*Reading text*.
────────

1. A training method of a machine learning model, comprising:
inputting an image sample into a regression machine learning model, to extract a feature map of the image sample and determine a recognition result of the image sample according to the feature map using the regression machine learning model;
inputting the feature map into a classification machine learning model, to determine a membership probability that the image sample belongs to a class using the classification machine learning model according to the feature map;
calculating a first loss function according to the recognition result and a labeling result of the image sample, and calculating a second loss function according to the membership probability and the labeling result of the image sample; and
training the regression machine learning model using the first loss function and the second loss function.
2. The training method according to claim 1, wherein the training the regression machine learning model using the first loss function and the second loss function comprises:
training the regression machine learning model using the first loss function, and then training the regression machine learning model using a weighted sum of the first loss function and the second loss function.
3. The training method according to claim 1, wherein the training the regression machine learning model using the first loss function and the second loss function comprises:
training the classification machine learning model using the second loss function, and then training the classification machine learning model using a weighted sum of the first loss function and the second loss function.
4. The training method according to claim 1, wherein the calculating a second loss function according to the membership probability and the labeling result of the image sample comprises:
calculating the second loss function according to a ratio of a number of image samples in a class to which the image sample belongs correctly to a total number of image samples, the second loss function being negatively correlated with the ratio.
5. The training method according to claim 1, wherein the extracting a feature map of the image sample using the regression machine learning model comprises:
extracting features in the image channels of the image sample for various image channels using the regression machine learning model; and
combining the features in the image channels into a feature map of the image sample.
6. The training method according to claim 5, wherein the extracting features in the image channels of the image sample for various image channels using the regression machine learning model comprises:
performing a convolution process on the image sample for different image channels respectively to extract the features in the image channels, by using the regression machine learning model.
7. The training method according to claim 1, wherein the according to the feature map, determining a membership probability that the image sample belongs to each class using the classification machine learning model comprises:
determining correlation information between various image channels of the feature map, using the classification machine learning model;
updating the feature map according to the correlation information; and
determining the membership probability that the image sample belongs to each class according to the updated feature map.
8. The training method according to claim 7, wherein the updating the feature map according to the correlation information comprises:
determining weights of features in the image channels according to the correlation information;
weighing the features in the image channels corresponding to the weights using the weights; and
updating the feature map according to weighted features in the image channels.
9. The training method according to claim 1, wherein the image sample is a face image sample, the recognition result is an age of a face in the face image sample, and the each class is an age-group class.
10. An age recognition method of a face image, comprising:
recognizing an age of a face in a face image using a regression machine learning model that is trained by the training method of claim 1.
11. A training apparatus of a machine learning model, comprising at least one processor configured to perform steps of:
inputting an image sample into a regression machine learning model, to extract a feature map of the image sample and determine a recognition result of the image sample according to the feature map using the regression machine learning model;
inputting the feature map into a classification machine learning model, and according to the feature map, determining a membership probability that the image sample belongs to each class using the classification machine learning model;
calculating a first loss function according to the recognition result and a labeling result of the image sample, and calculating a second loss function according to the membership probability and the labeling result of the image sample; and
training the regression machine learning model using the first loss function and the second loss function.

────────

*Raw data*.
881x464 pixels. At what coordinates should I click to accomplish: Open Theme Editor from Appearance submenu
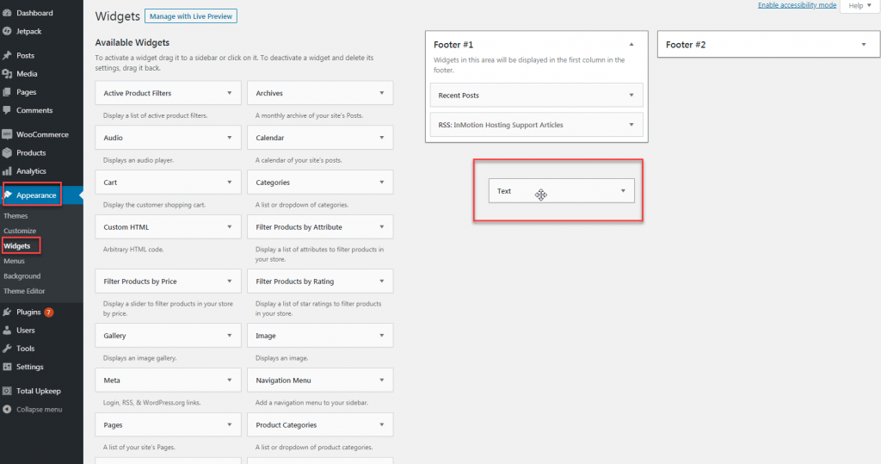tap(24, 291)
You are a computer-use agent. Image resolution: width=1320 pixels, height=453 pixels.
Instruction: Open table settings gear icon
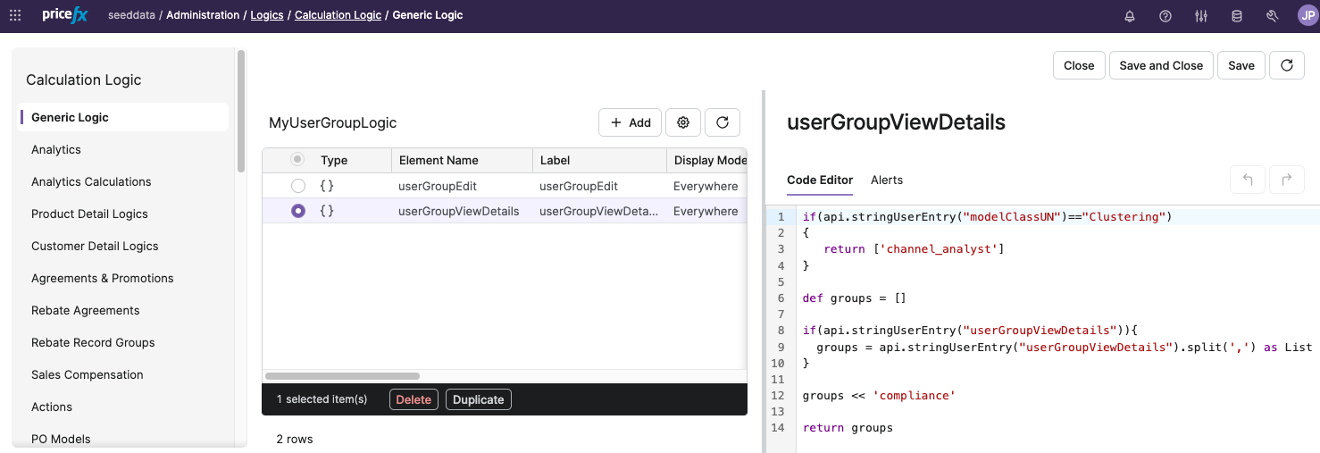(x=683, y=122)
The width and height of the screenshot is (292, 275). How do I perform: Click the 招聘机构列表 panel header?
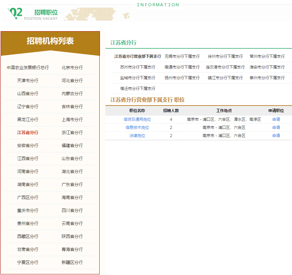pos(50,41)
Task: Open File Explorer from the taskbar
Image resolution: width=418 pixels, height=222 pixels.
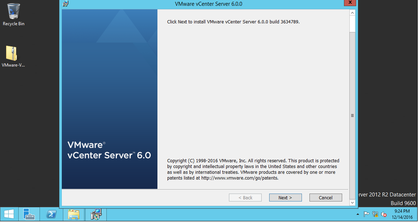Action: (x=73, y=214)
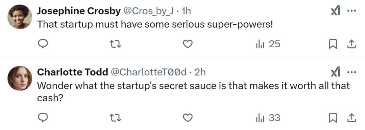The height and width of the screenshot is (130, 365).
Task: Open Josephine Crosby's profile picture
Action: [20, 17]
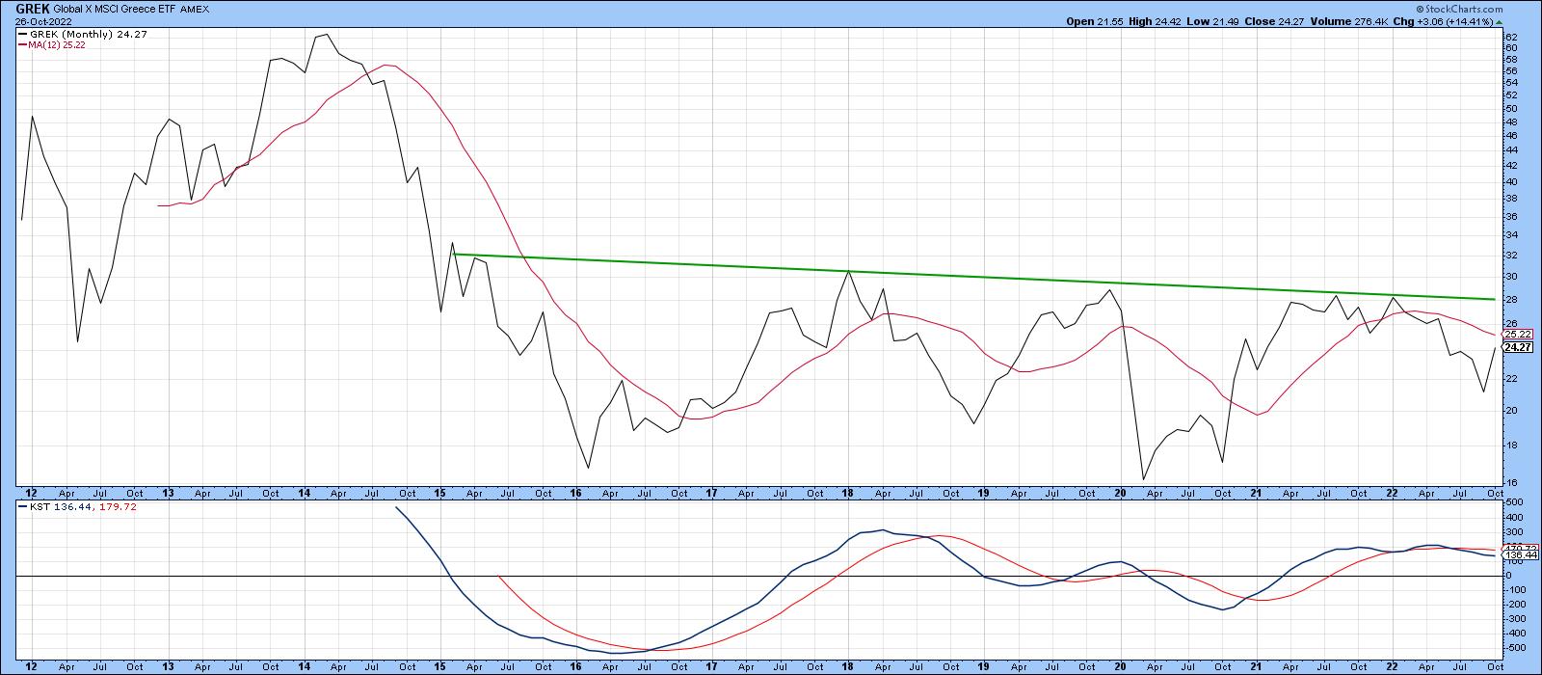The image size is (1542, 675).
Task: Click the 22 year label on time axis
Action: (1391, 493)
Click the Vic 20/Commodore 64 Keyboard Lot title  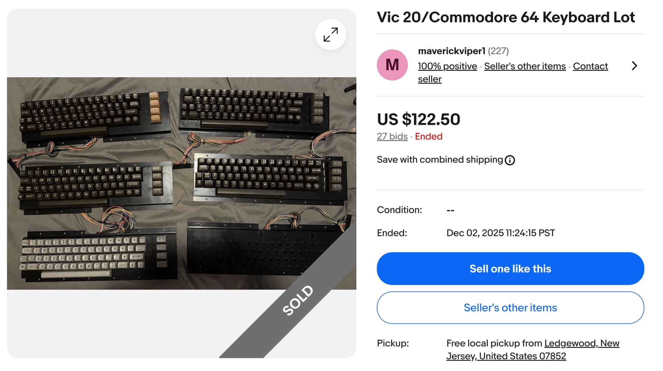coord(506,17)
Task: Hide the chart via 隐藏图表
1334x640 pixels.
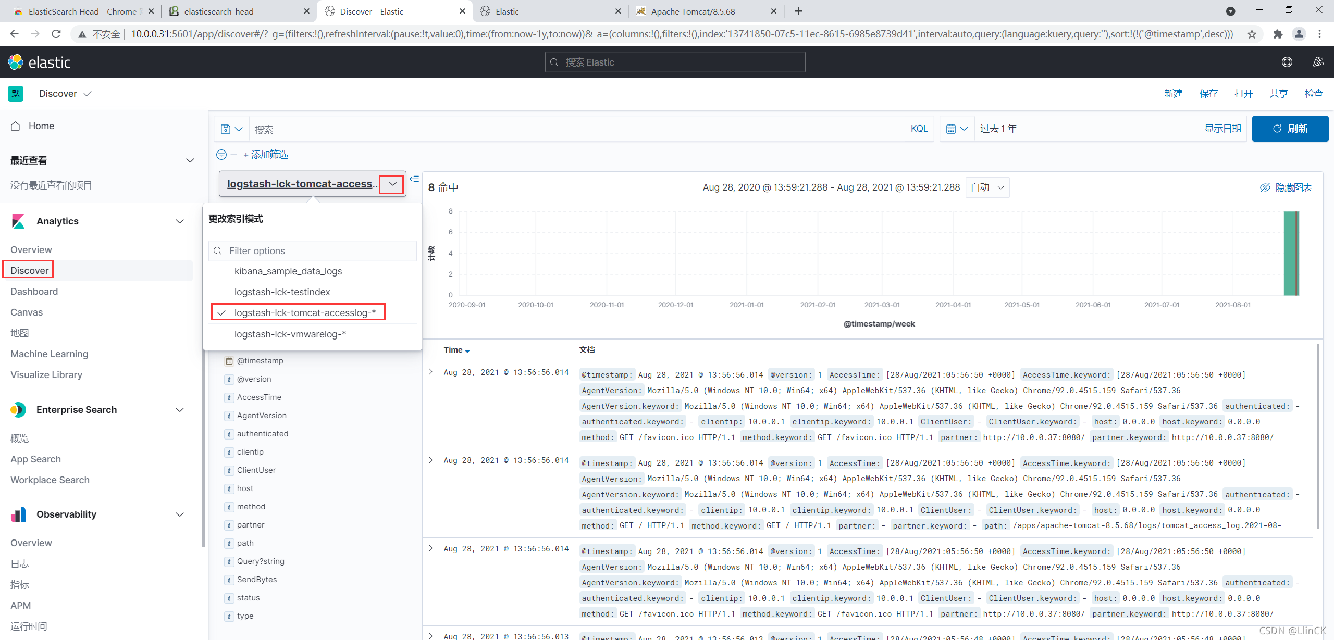Action: pyautogui.click(x=1286, y=187)
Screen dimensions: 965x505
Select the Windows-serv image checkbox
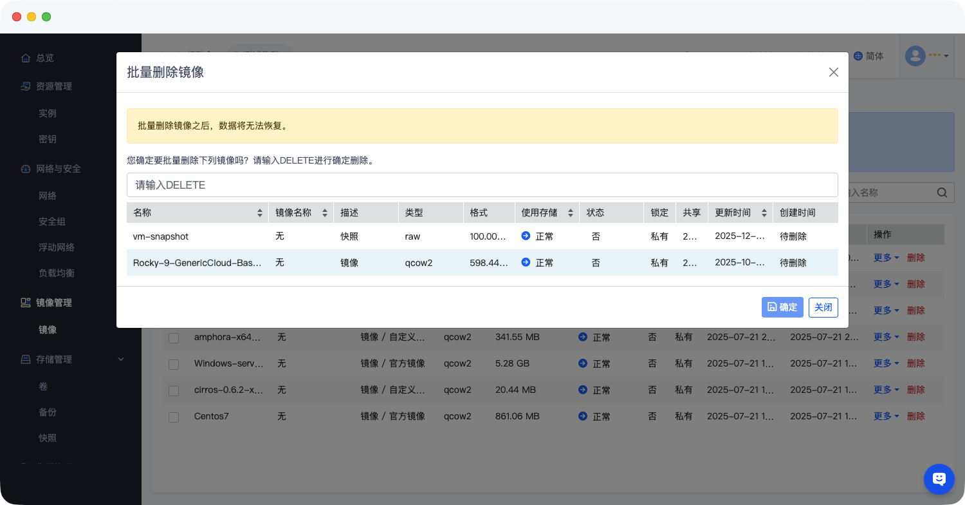pos(174,364)
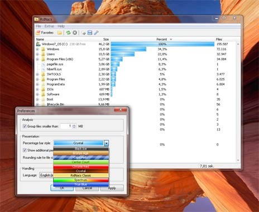Click the Apply button in Preferences
The image size is (259, 212).
[x=112, y=188]
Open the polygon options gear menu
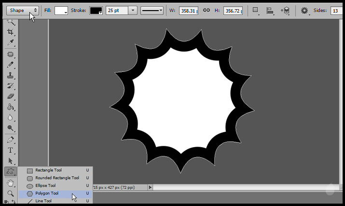The width and height of the screenshot is (345, 206). tap(305, 10)
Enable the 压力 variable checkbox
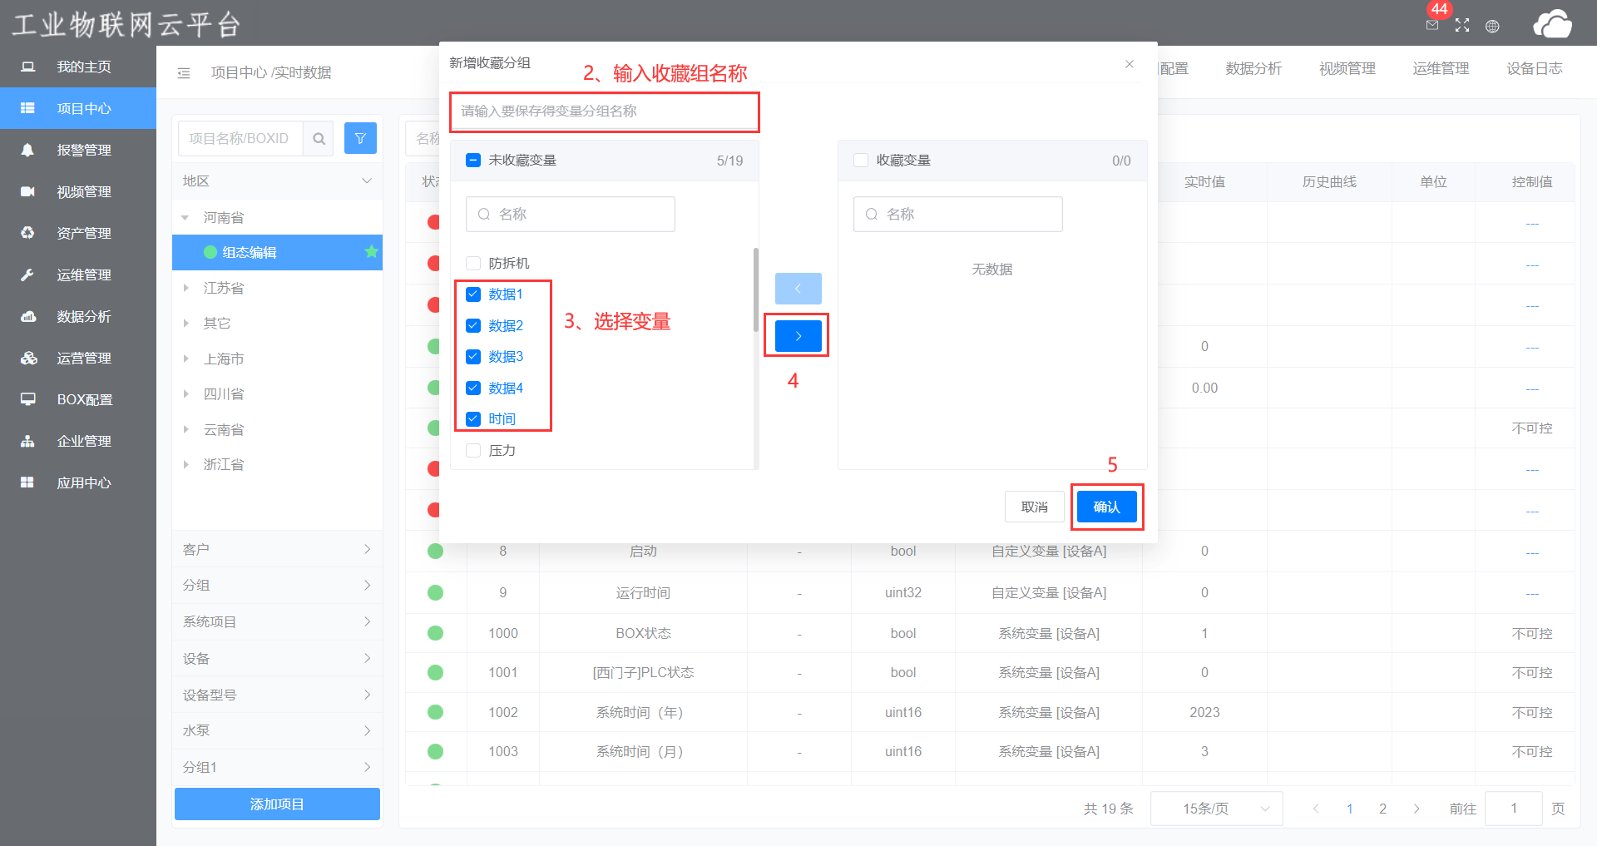Viewport: 1597px width, 846px height. pos(473,451)
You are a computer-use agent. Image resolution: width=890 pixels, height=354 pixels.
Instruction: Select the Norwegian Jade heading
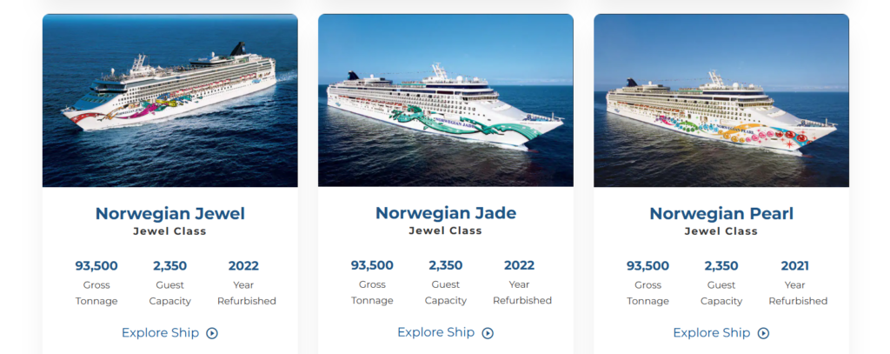coord(446,213)
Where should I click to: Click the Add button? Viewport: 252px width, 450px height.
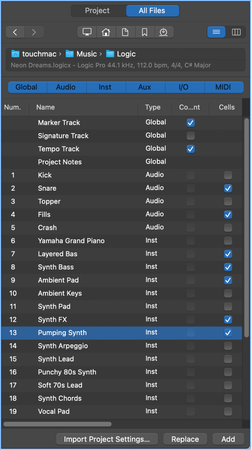click(228, 439)
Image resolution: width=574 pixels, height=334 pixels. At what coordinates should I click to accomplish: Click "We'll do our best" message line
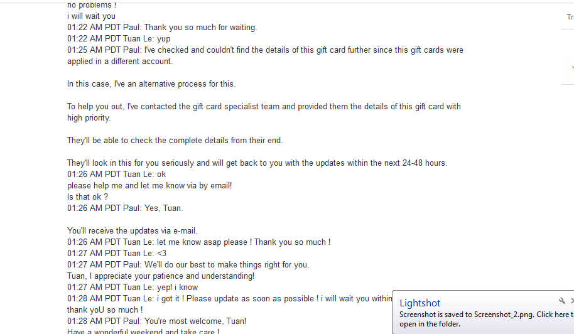[x=188, y=265]
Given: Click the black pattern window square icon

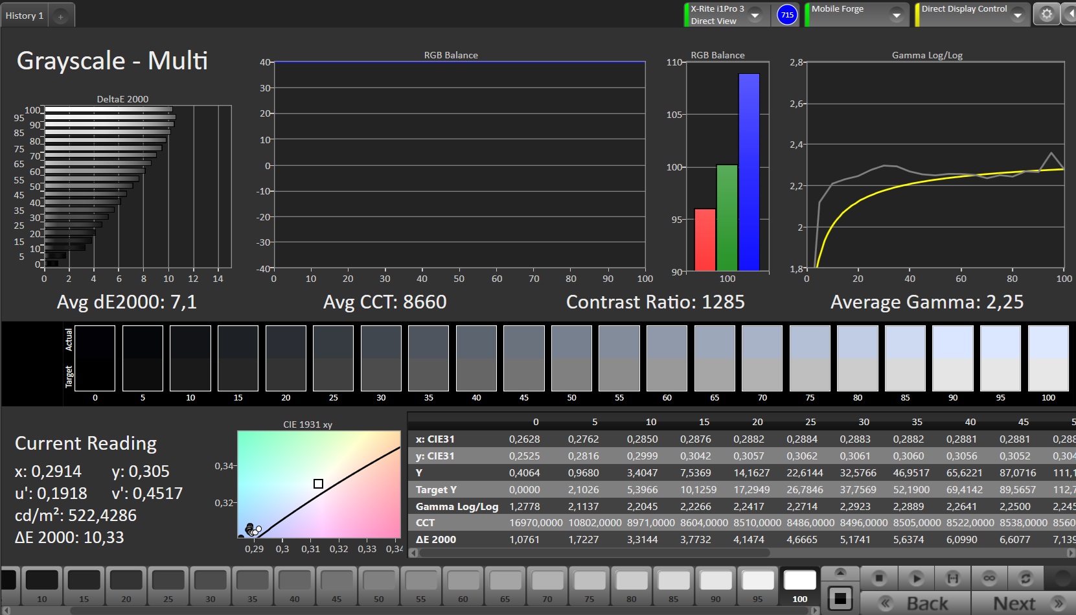Looking at the screenshot, I should click(x=840, y=599).
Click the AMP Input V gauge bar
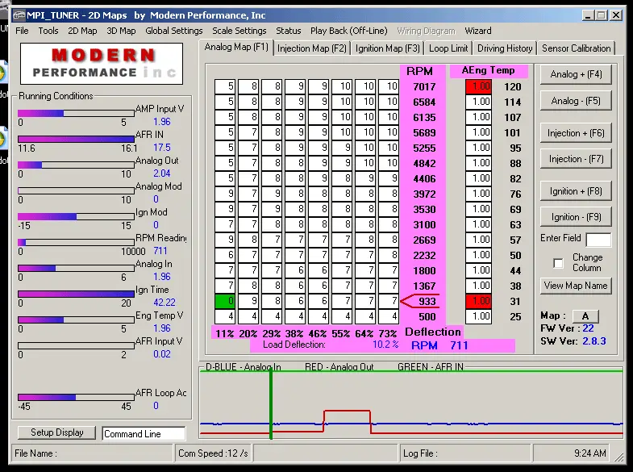 click(x=76, y=113)
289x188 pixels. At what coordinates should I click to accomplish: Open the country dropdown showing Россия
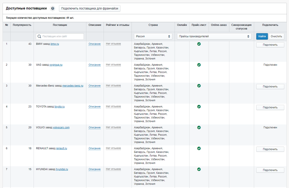click(x=153, y=36)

────────

*Aim*. In the training-method claims, switch "weighing" to "scaling" and write out the passage starting at "8. The training" and ending at "an age-group class.". Nothing in the listing matters for this work.

*Output of the exercise*.
8. The training method according to claim 7, wherein the updating the feature map according to the correlation information comprises:
determining weights of features in the image channels according to the correlation information;
scaling the features in the image channels corresponding to the weights using the weights; and
updating the feature map according to weighted features in the image channels.
9. The training method according to claim 1, wherein the image sample is a face image sample, the recognition result is an age of a face in the face image sample, and the each class is an age-group class.